For the in vitro binding experiments, the elution buffer in which the septin complexes were dissolved was exchanged to the binding buffer (300 mM NaCl, 5 mM MgCl2, 20 mM Tris-HCl, pH 8.0, 10 mM β-mercaptoethanol, 0.1% NP-40) using centrifugal filters (Amicon Ultra 10,000 MWCO; Millipore, Billerica, MA). To adjust salt concentration in the septin complexes to 100 mM NaCl, two volumes of the binding buffer without NaCl was added to one volume of septin complexes in the binding buffer with 300 mM NaCl and then incubated for 1 h at 4°C. Approximately 20 μg of MBP-tagged proteins bound on amylose beads, whose volume was normalized by adding prewashed amylose beads, were mixed with 5 μg of five‑, four‑, or three‑septin complexes. The mixtures were incubated with rotation for 1 h at 4°C and then pelleted by centrifugation. The pellets were washed with 1 ml of the same binding buffer (100 mM NaCl or 300 mM NaCl). A 2× SDS sample buffer (Santa Cruz Biotechnology, Santa Cruz, CA) was then added to the beads, which were boiled for 5 min. Proteins were resolved by SDS–PAGE and analyzed by Western blotting using rabbit polyclonal antibodies against Cdc11 (Santa Cruz Biotechnology). The in vitro binding experiments between MBP-tagged and GST-tagged proteins were performed following the protocol described previously (Fang ).

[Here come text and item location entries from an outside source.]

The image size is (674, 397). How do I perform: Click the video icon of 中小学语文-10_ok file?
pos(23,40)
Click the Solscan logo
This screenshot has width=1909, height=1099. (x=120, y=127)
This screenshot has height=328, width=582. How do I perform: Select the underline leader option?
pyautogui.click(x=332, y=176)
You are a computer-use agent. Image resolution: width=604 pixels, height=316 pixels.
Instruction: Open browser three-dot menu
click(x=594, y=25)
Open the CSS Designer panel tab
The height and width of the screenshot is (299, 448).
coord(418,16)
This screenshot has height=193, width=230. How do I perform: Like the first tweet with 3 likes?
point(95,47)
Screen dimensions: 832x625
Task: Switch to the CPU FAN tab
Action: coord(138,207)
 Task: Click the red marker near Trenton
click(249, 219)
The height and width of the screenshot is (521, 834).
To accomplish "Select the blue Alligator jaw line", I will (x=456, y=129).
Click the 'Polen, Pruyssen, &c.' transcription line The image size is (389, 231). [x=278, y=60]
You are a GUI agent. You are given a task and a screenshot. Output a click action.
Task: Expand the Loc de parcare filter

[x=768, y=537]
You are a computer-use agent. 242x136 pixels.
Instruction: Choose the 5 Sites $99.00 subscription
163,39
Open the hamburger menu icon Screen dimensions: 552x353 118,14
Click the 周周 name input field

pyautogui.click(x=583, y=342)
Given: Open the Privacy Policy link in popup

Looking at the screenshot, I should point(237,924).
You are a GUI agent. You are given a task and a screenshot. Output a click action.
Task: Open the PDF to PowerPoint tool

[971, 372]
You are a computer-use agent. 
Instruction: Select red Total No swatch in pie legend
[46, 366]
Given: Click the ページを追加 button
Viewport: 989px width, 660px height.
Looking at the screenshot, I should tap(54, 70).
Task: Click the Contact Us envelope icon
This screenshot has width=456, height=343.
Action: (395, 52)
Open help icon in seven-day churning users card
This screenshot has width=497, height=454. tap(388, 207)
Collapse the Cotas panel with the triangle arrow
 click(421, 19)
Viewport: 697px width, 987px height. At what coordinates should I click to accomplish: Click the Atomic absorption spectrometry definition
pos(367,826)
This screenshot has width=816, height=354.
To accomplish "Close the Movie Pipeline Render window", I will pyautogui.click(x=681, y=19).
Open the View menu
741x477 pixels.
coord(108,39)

Protein extraction and Western blotting

Cells were grown in appropriate media to select for the presence of the plasmid at 25°C overnight. Then 10 ml of the cells were pelleted and resuspended with 500 μl of 20% trichloroacetic acid. Cells were then lysed by beating with acid-washed glass beads (Sigma-Aldrich, St. Louis, MO) in a Bead Beater (MiniBeadBeater-16; Biospec Products, Bartlesville, OH) for six cycles of 30-s beating and 1-min chilling on ice. Cell lysates were centrifuged and resuspended in 100 μl of 1× phosphate-buffered saline buffer containing 0.1% NP-40 and then mixed with 20 μl of 6× sample buffer; this was then neutralized with 1 N NaOH and boiled for 5 min. Proteins were resolved by SDS–PAGE and analyzed by Western blotting using the mouse anti-GFP (1:10,000, MMS-118P; Covance, Berkeley, CA) and the goat anti-Cdc28 (1:2000, yC-20; Santa Cruz Biotechnology) antibodies. The secondary antibodies were anti-mouse immunoglobulin G (IgG; 1:10,000) and anti-goat IgG (1:10,000) conjugated to horseradish peroxidase (Jackson ImmunoResearch Laboratories, West Grove, PA).